- What you will do:
Copy every line from the one that holds "The image size" to the end of the records below, exactly and with nothing else, but without any pictures.

***** Study material *****

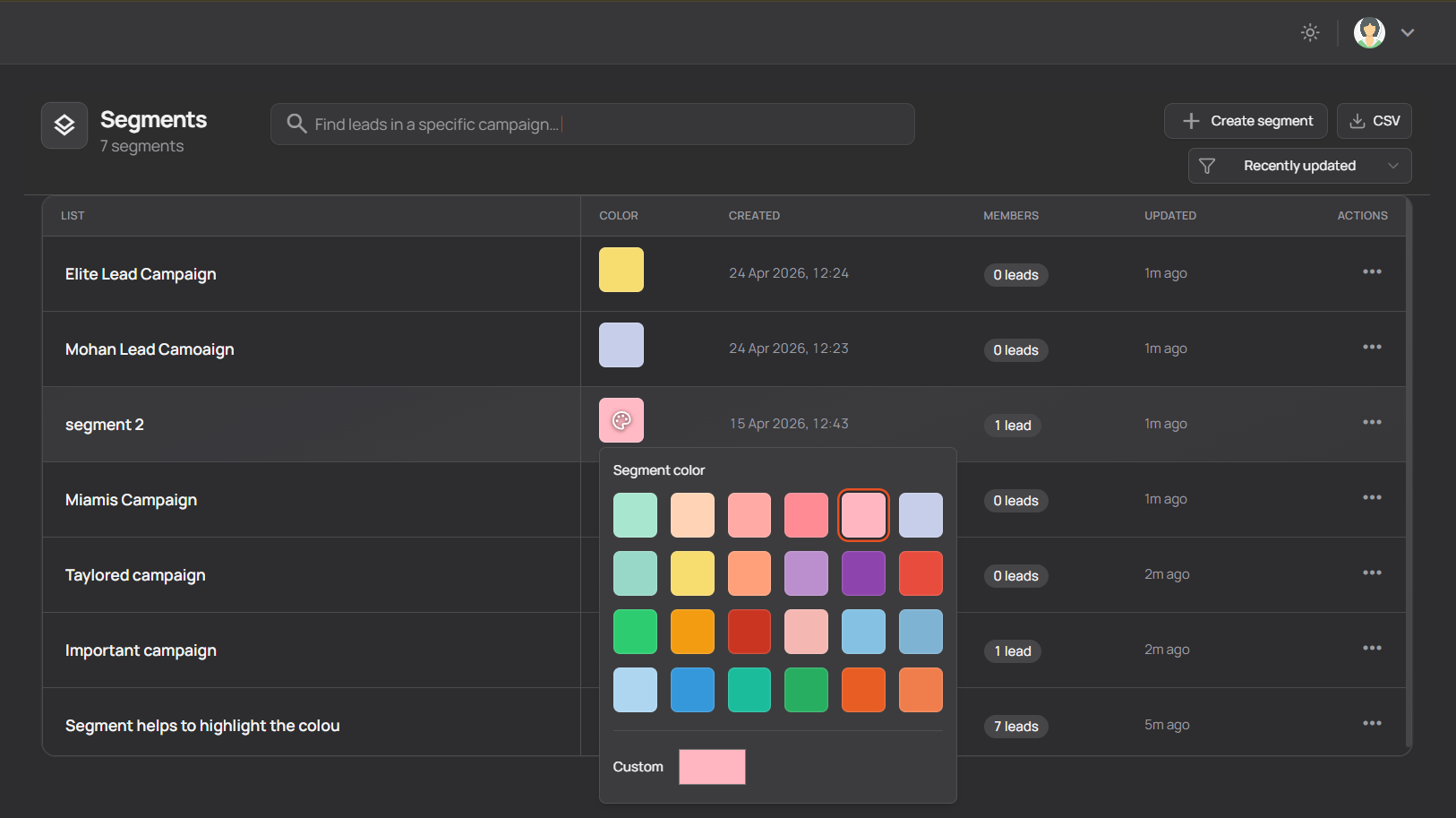
Task: Click the palette icon on segment 2
Action: click(x=621, y=420)

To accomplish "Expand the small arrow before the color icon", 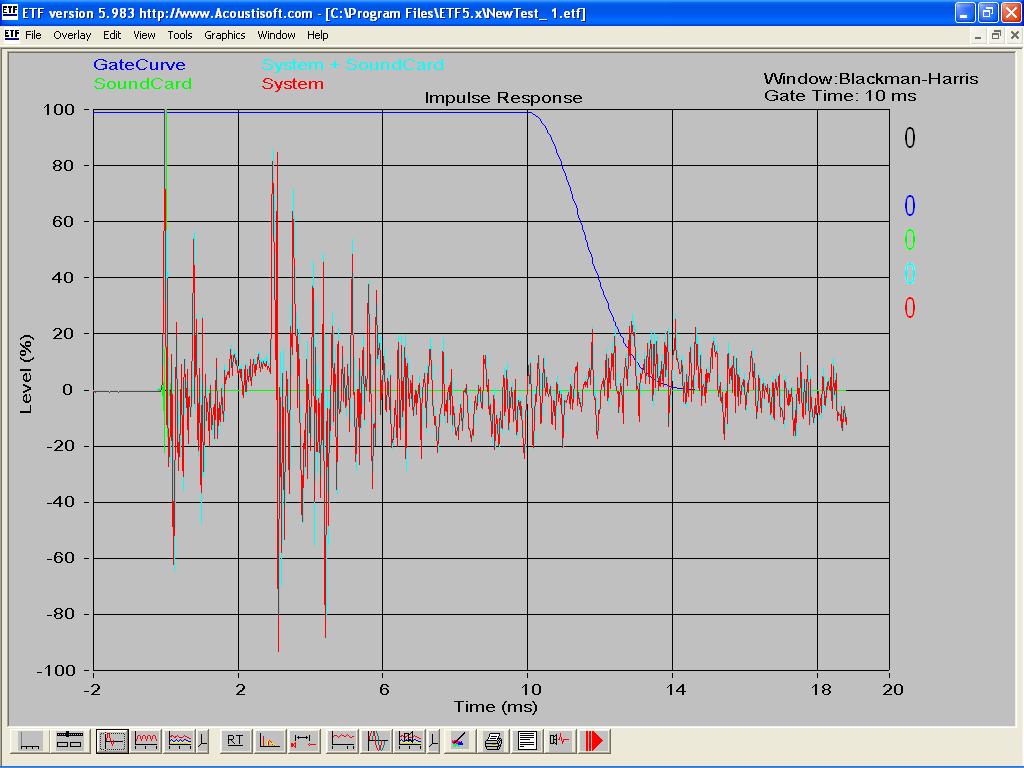I will [x=433, y=741].
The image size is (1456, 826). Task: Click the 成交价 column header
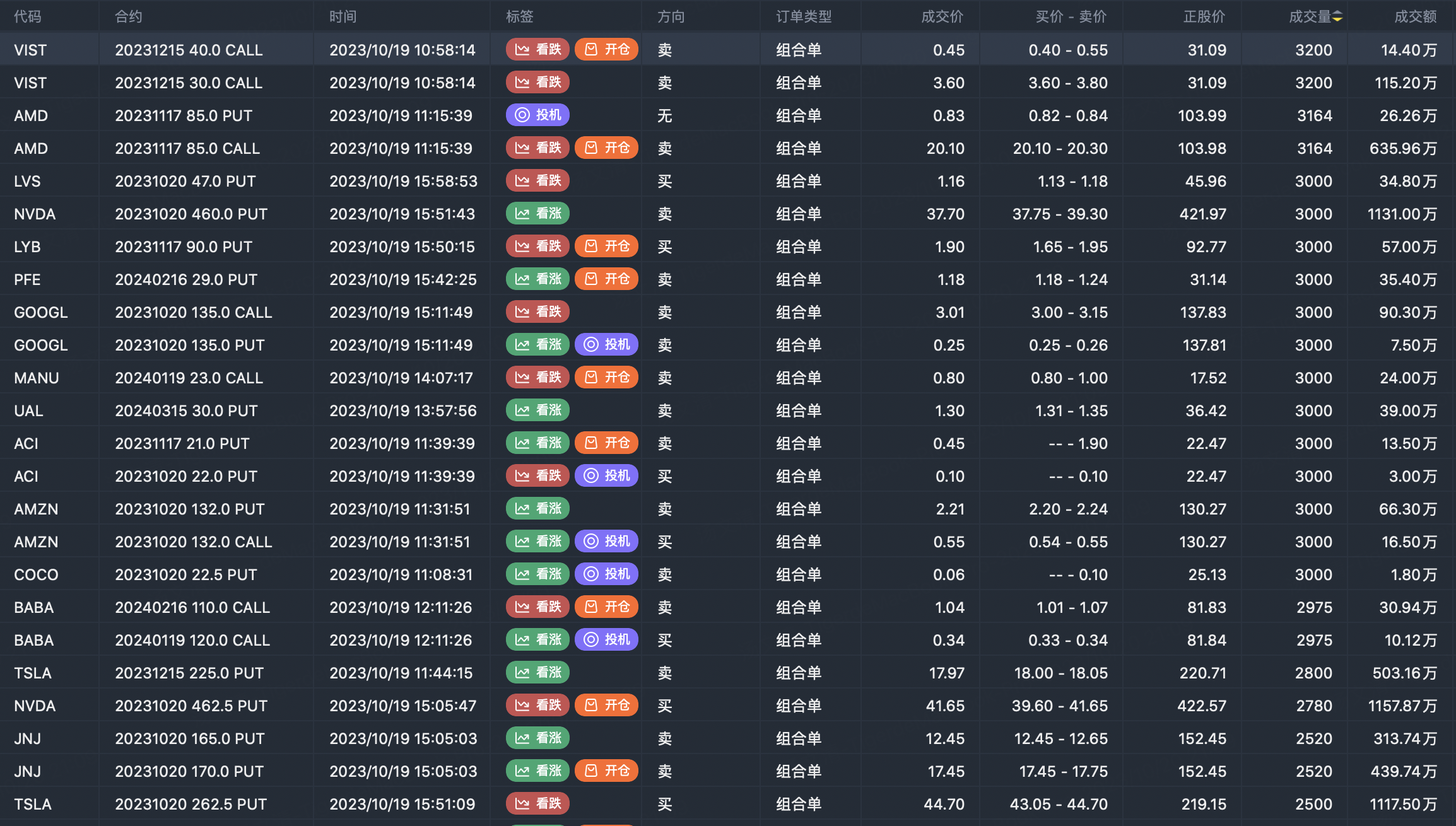[x=942, y=16]
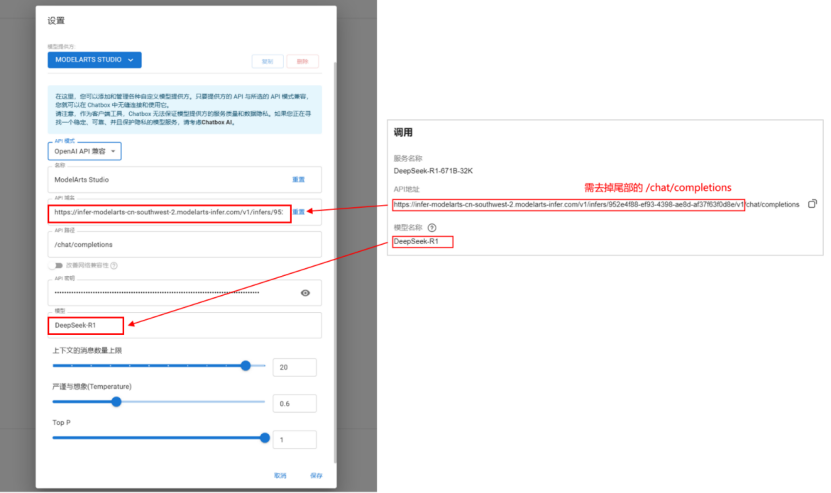Open the MODELARTS STUDIO provider dropdown

click(x=94, y=60)
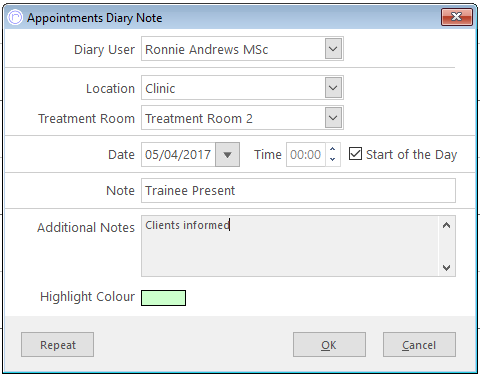Click the Additional Notes scroll down arrow
Viewport: 480px width, 376px height.
pos(446,267)
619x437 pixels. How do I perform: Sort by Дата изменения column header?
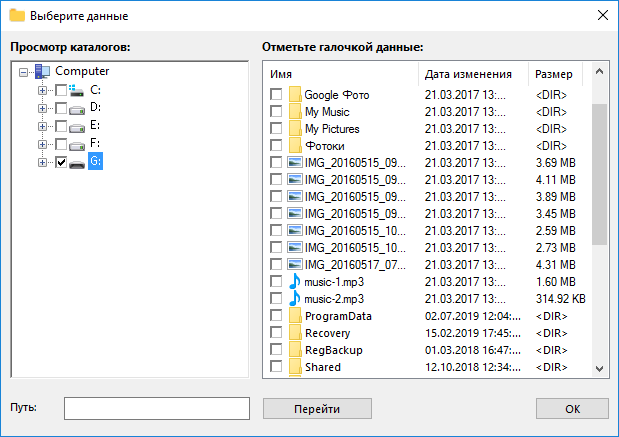tap(472, 74)
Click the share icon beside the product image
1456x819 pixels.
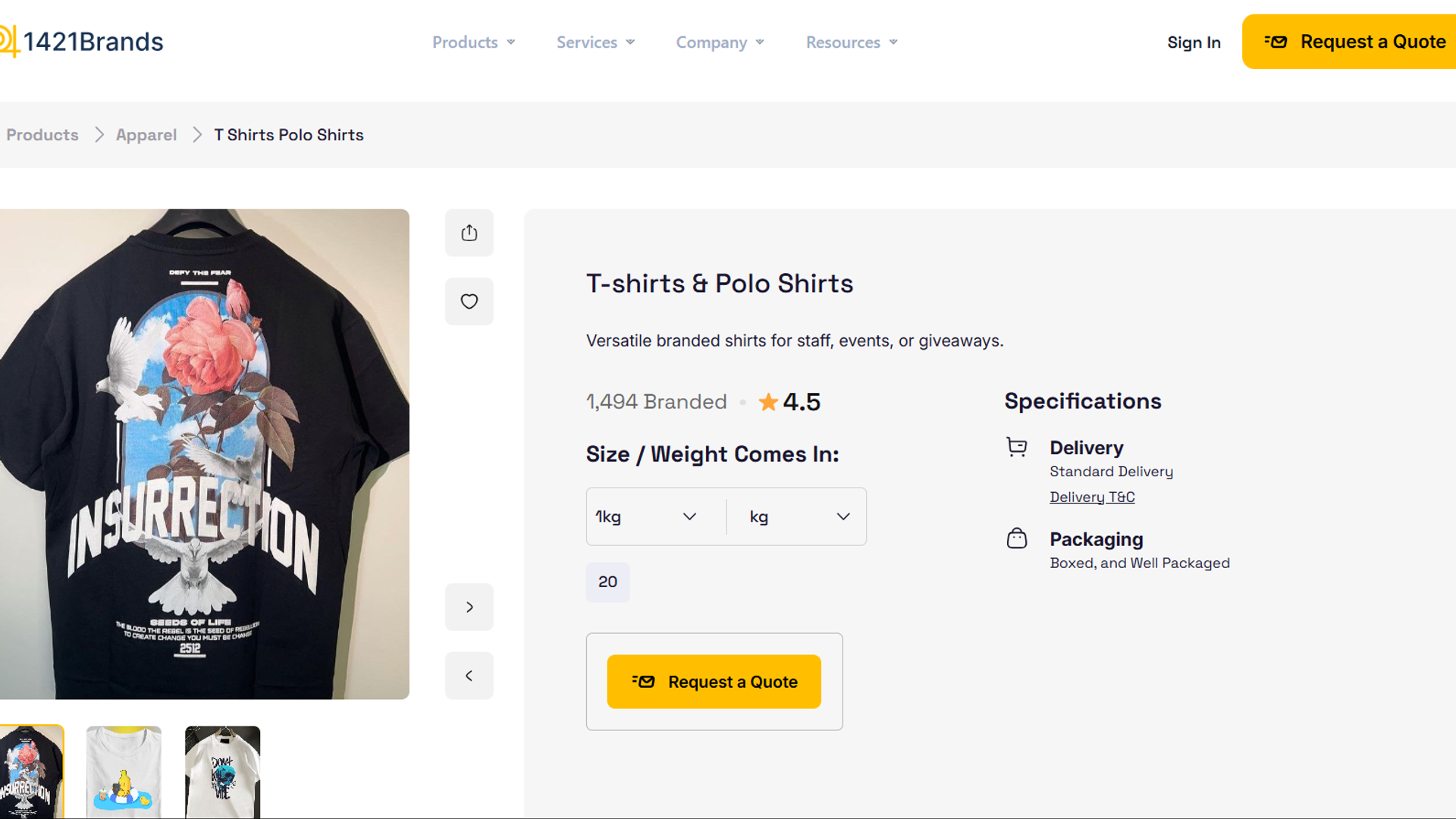[x=469, y=233]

*****

- Solution to this task:
The image size is (1456, 826). Task: Click the 成交价 column header
[x=942, y=16]
Open the MODELARTS STUDIO provider dropdown

click(x=94, y=60)
Click the Additional Notes scroll down arrow
Viewport: 480px width, 376px height.
pos(446,267)
619x437 pixels. How do I perform: Sort by Дата изменения column header?
tap(472, 74)
Click the share icon beside the product image
1456x819 pixels.
[x=469, y=233]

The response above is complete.